I am trying to filter records which donot have expected number of fields in row below is my code
no_of_rows_in_each_column=3 delimiter = ","
input.csv
emp_id,emp_name,salary
1,"siva
Prasad",100
2,pavan,200,extra
3,prem,300
4,john
Expecetd output dataframes
Correct_input_data_frame
emp_id,emp_name,salary
1,"siva Prasad",100
3,prem,300
wrong_file.csv it is file
emp_id,emp_name,salary,no_of_fields
2,pavan,200,extra,4 fields in row 3 fields expected
4,john, 2 fields in row 3 expected
I tried this, seems able to read but len() function not working on rows.
input_df = (spark.read
.option("multiline", "true")
.option("quote", '"')
.option("header", "true")
.option("escape", "\\")
.option("escape", '"')
.csv('input.csv')
)
correct = input_df.(filter(len(row{}) = 3)

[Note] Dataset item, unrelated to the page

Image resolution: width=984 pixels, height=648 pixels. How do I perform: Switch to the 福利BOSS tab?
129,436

wrong_data = input_df.(filter(len(row{})<>3)
You should specify the schema, then you can use the columnNameOfCorruptRecord
option.
I've implemented it using Scala, but the Python implementation should be similar.
val df = spark.read
.schema("emp_id Long, emp_name String, salary Long, corrupted_record String")

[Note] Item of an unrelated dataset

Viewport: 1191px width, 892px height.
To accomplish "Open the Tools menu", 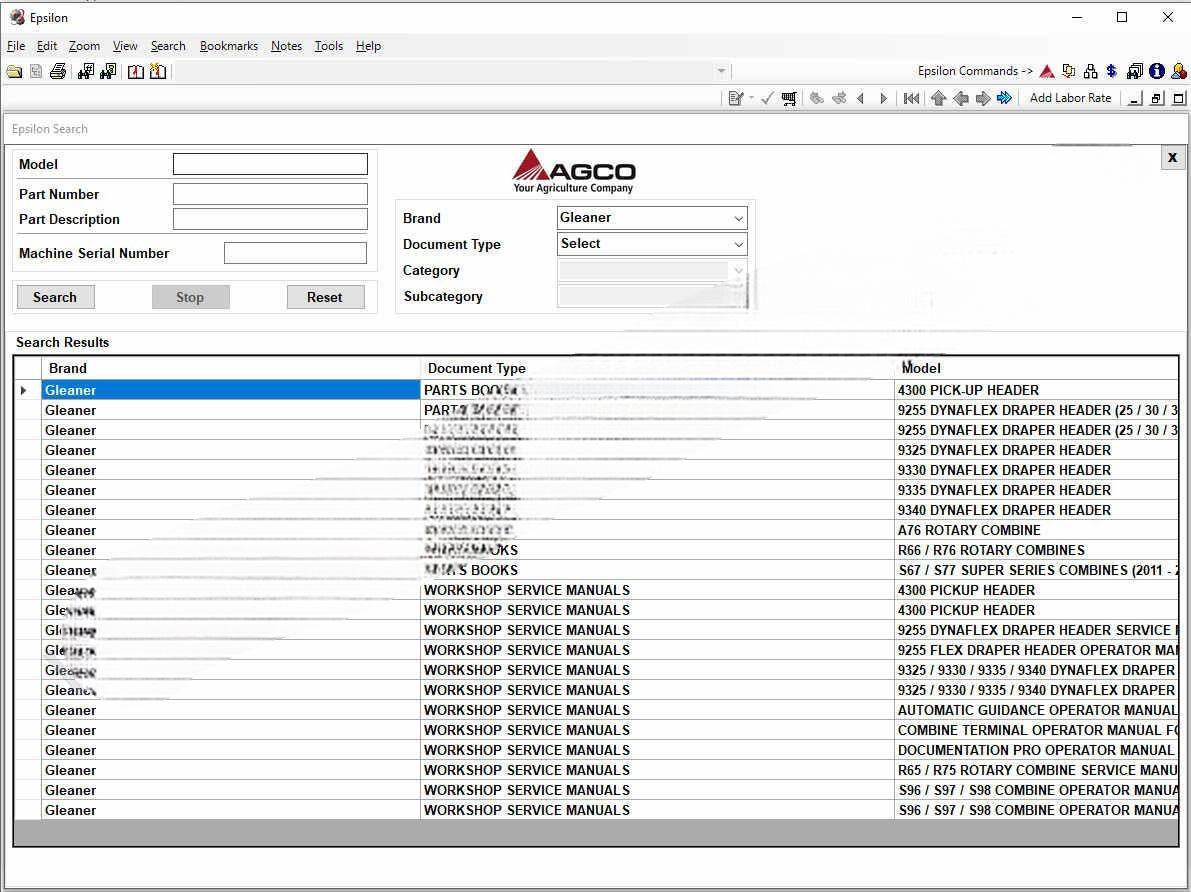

.option("columnNameOfCorruptRecord", "corrupted_record")
.option("multiline", "true")
.option("ignoreLeadingWhiteSpace", false)
.option("quote", "\"")
.option("header", "true")
.option("escape", "\\")
.csv("input.csv")
df.show()
The result is:
+------+------------+------+-----------------+
|emp_id| emp_name|salary| corrupted_record|
+------+------------+------+-----------------+
| 1|siva\nPrasad| 100| null|
| 2| pavan| 200|2,pavan,200,extra|
| 3| prem| 300| null|
| 4| john| null| 4,john|
+------+------------+------+-----------------+
Now, it is pretty straightforward to filter correct and wrong data:
val correctDF = df.filter(col("corrupted_record").isNull)
val wrongDF = df.filter(col("corrupted_record").isNotNull)